(Available records)
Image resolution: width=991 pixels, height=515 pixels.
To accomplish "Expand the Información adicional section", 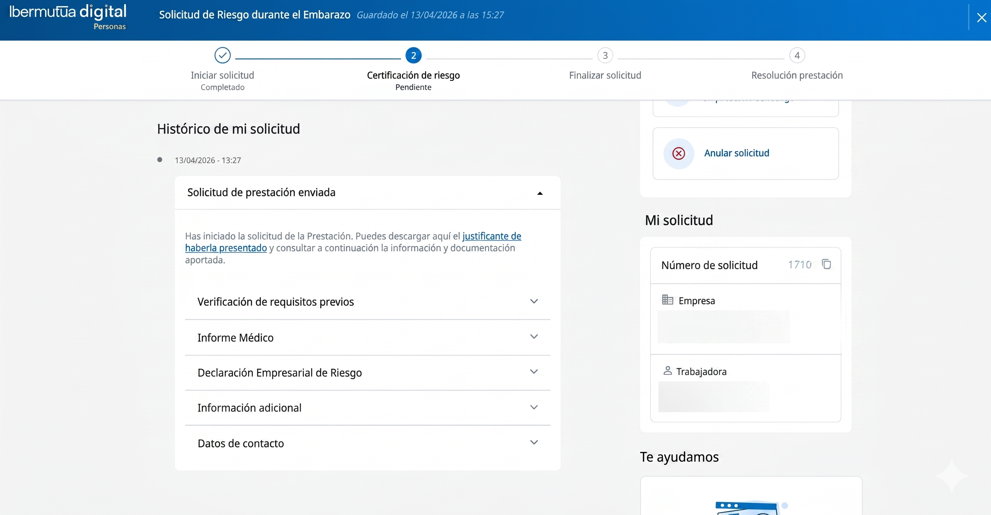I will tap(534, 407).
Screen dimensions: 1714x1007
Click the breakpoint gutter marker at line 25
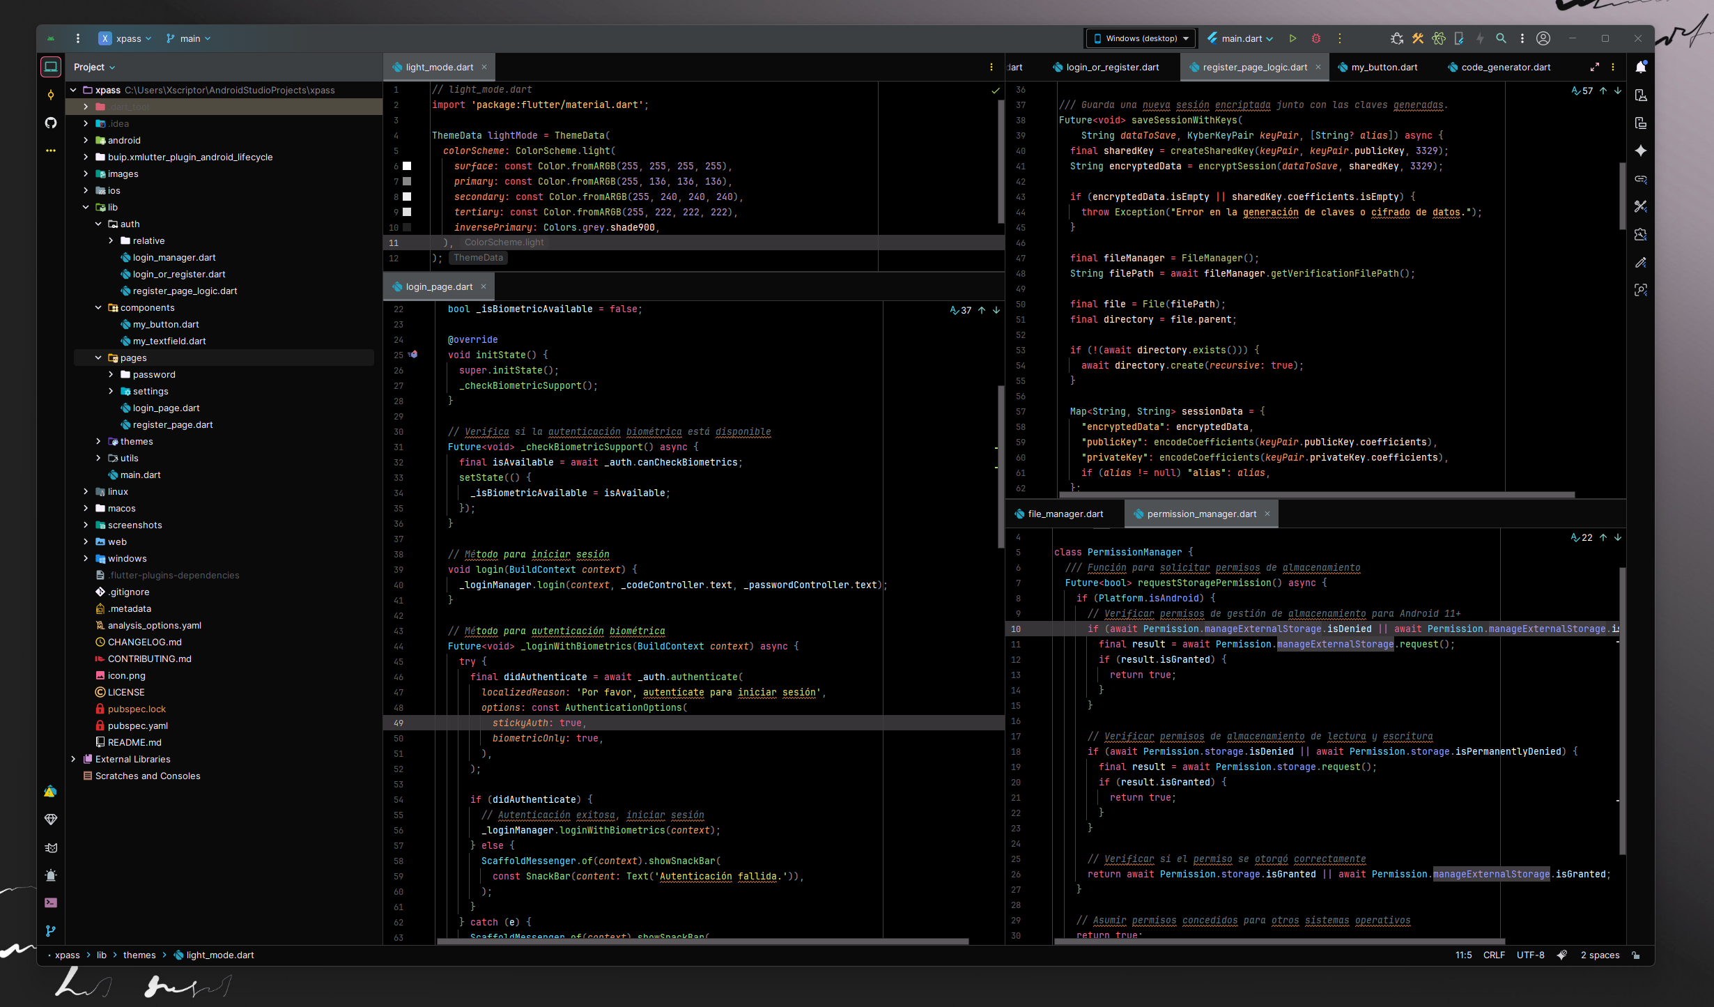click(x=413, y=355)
(End Available records)
Problem details: Looking at the records above, extract only the lines from the one with "Screen dimensions: 1714x1007" through the last line, exactly, with the pictures left out.

Task solution:
Screen dimensions: 1714x1007
Click the breakpoint gutter marker at line 25
click(x=413, y=355)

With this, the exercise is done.